This “travel at the speed of light” thing. The red shift is used to measure distances right? That means infrared must travel at a different speed than ultraviolet, and that is not getting into the other parts of the electromagnetic spectrum like x-ray or gamma rays. So what does speed of light mean since all the frequencies travel at different speeds? Maybe we could travel at the speed of red light and still not have infinite mass?
” infinite mass? “
Is that a Michelle Obama reference???
No.
For any wave, speed of propagation is equal to the wavelength times the frequency of the oscillation.
For light, it's
c = f * lambda
Where c = speed of light (constant), f = frequency, and lambda = wavelength.
The frequency for IR is lower than it is for UV. The wavelengths are correspondingly higher. The waves travel at the same speed.

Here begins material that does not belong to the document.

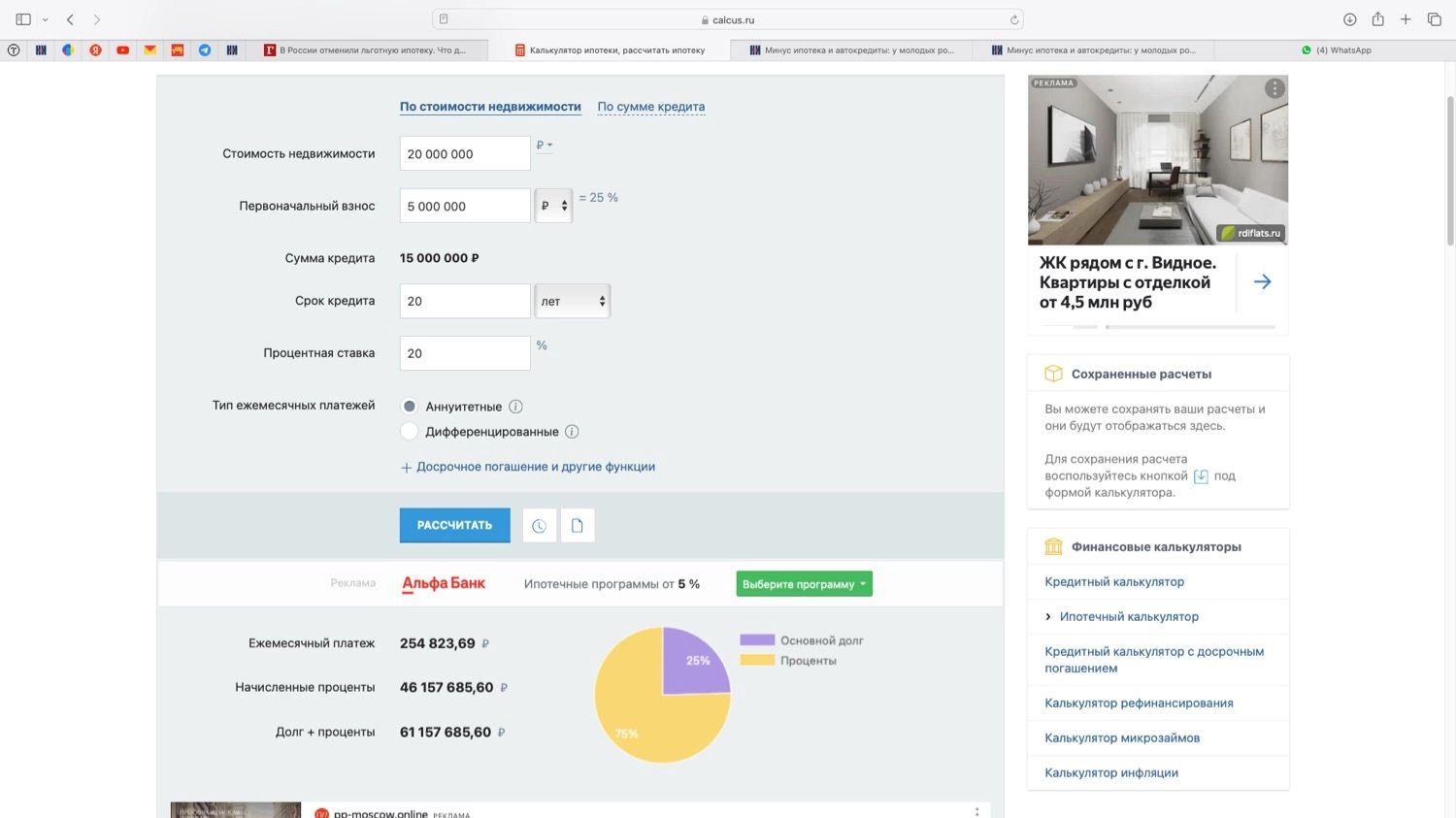The width and height of the screenshot is (1456, 818).
Task: Switch to По сумме кредита tab
Action: [x=650, y=107]
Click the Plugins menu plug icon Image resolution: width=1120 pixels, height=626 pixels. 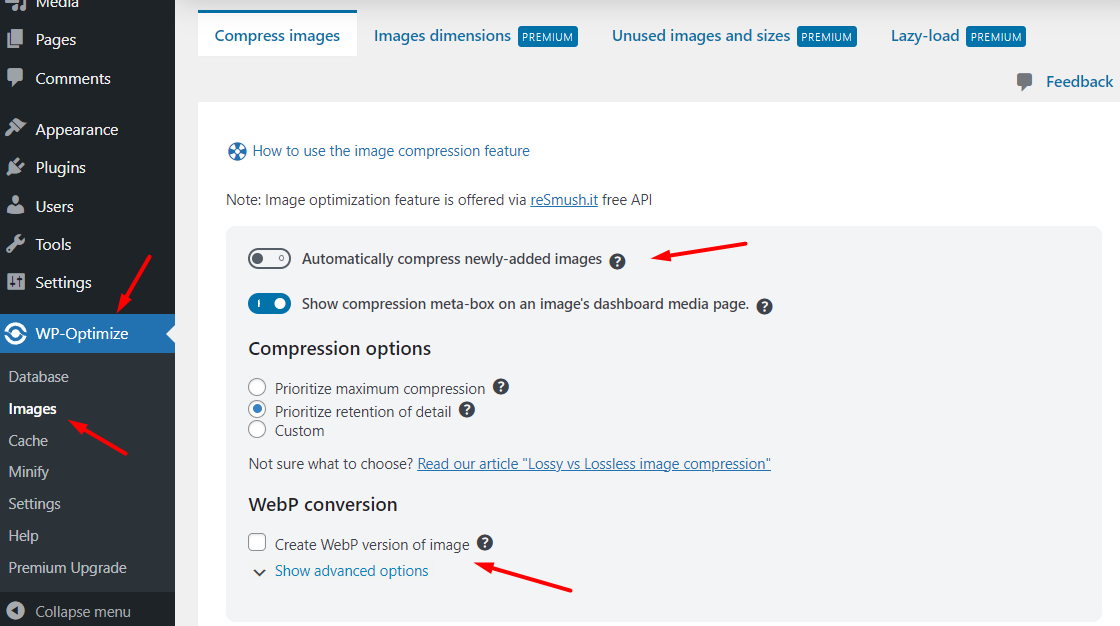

Good question. The way it works is by that "relativity" phenomenon. You know about how a train coming toward you has a higher pitched horn than the same train going away from you. (Doppler effect) That's what happens to light traveling from a star that has motion relative to the earth. All radiant energy from infrared to gamma travels at the speed of light. If a star is coming toward you at, say, half the speed of light, the light it emits would arrive at 1.5 times the speed of light, right? No, it cannot go any faster. What happens is the frequency shifts upwards. Yellow light becomes blue, for instance. The red shift used to measure distance assumes that the spectrum of a certain type (size) of star is the same no matter where it is. By knowing what size the star is, one could calculate how far away it is and how it is moving relative to earth. Cosmological red shift assumes that the big bang has accelerated everthing outwards and that the farther away it is, the faster it is receding away from us. It happened about 8.5 billion years ago and shows no sign of ever ending. WIKI has a fair explanation. It is theoretically impossible for any object having any mass whatsoever to be moving at the speed of light.